**DIRECTION:** Copy the data from the line with "The image size" to the line with "coord(700,17)", requests included, and add 117 to every coordinate in the answers. Leave out the pictures.

*** INPUT MATERIAL

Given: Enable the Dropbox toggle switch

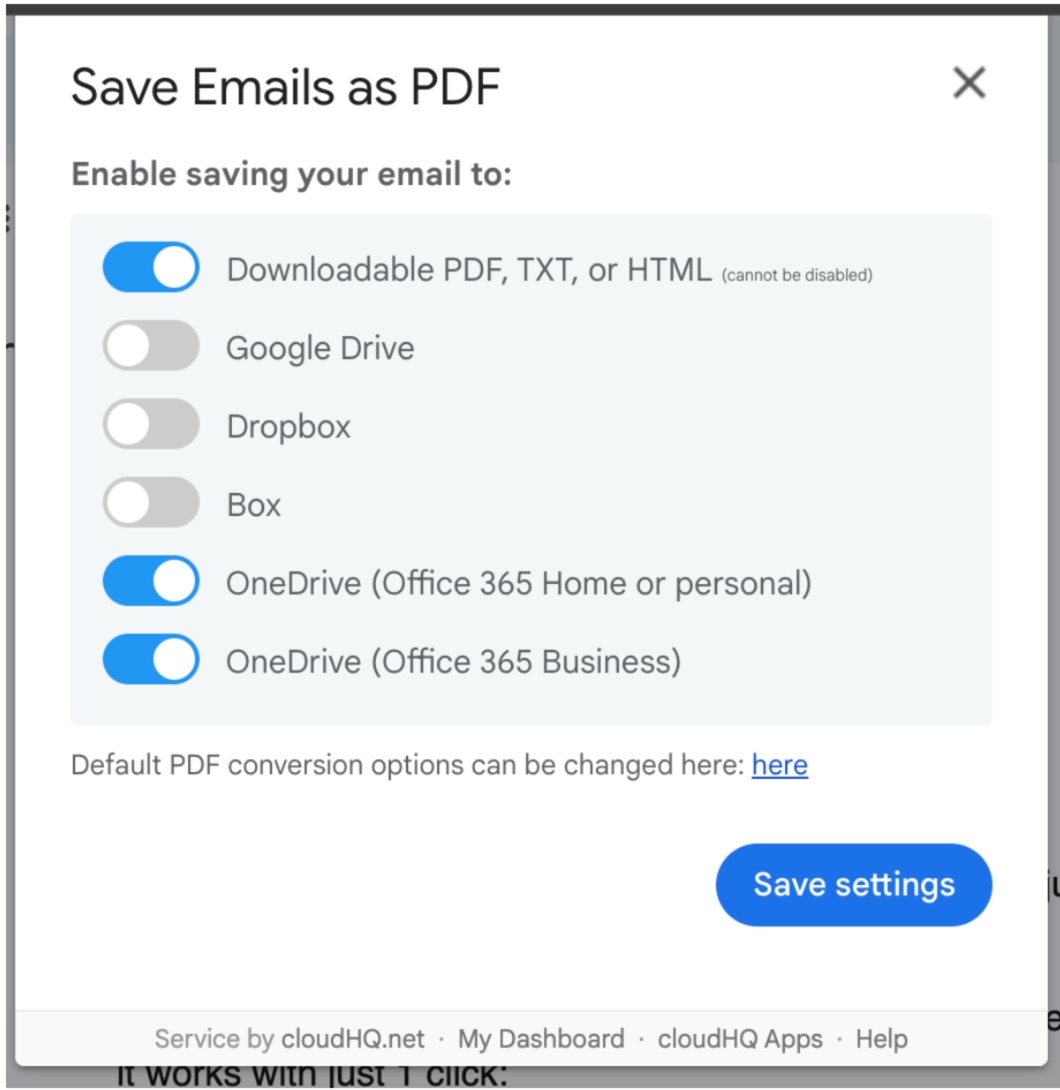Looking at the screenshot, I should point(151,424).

******
*** INPUT MATERIAL

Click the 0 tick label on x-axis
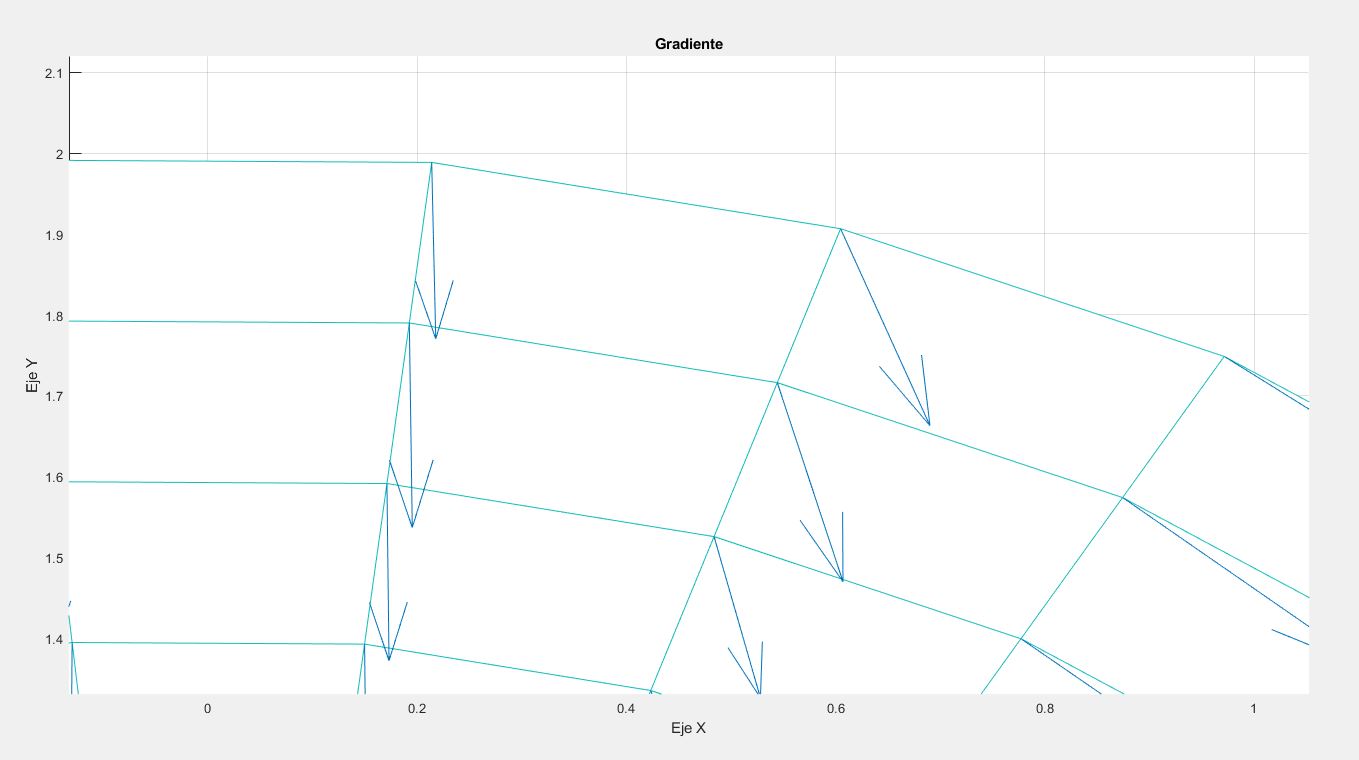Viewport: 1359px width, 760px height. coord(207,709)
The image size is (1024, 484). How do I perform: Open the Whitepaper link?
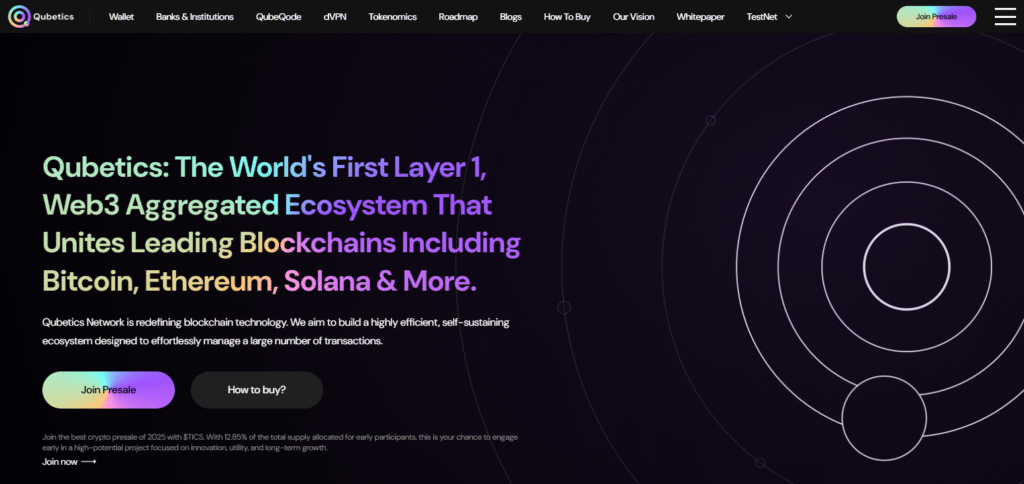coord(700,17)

******

**FULL SOLUTION:**
The image size is (1024, 484). How do I perform: Open the Whitepaper link?
coord(817,134)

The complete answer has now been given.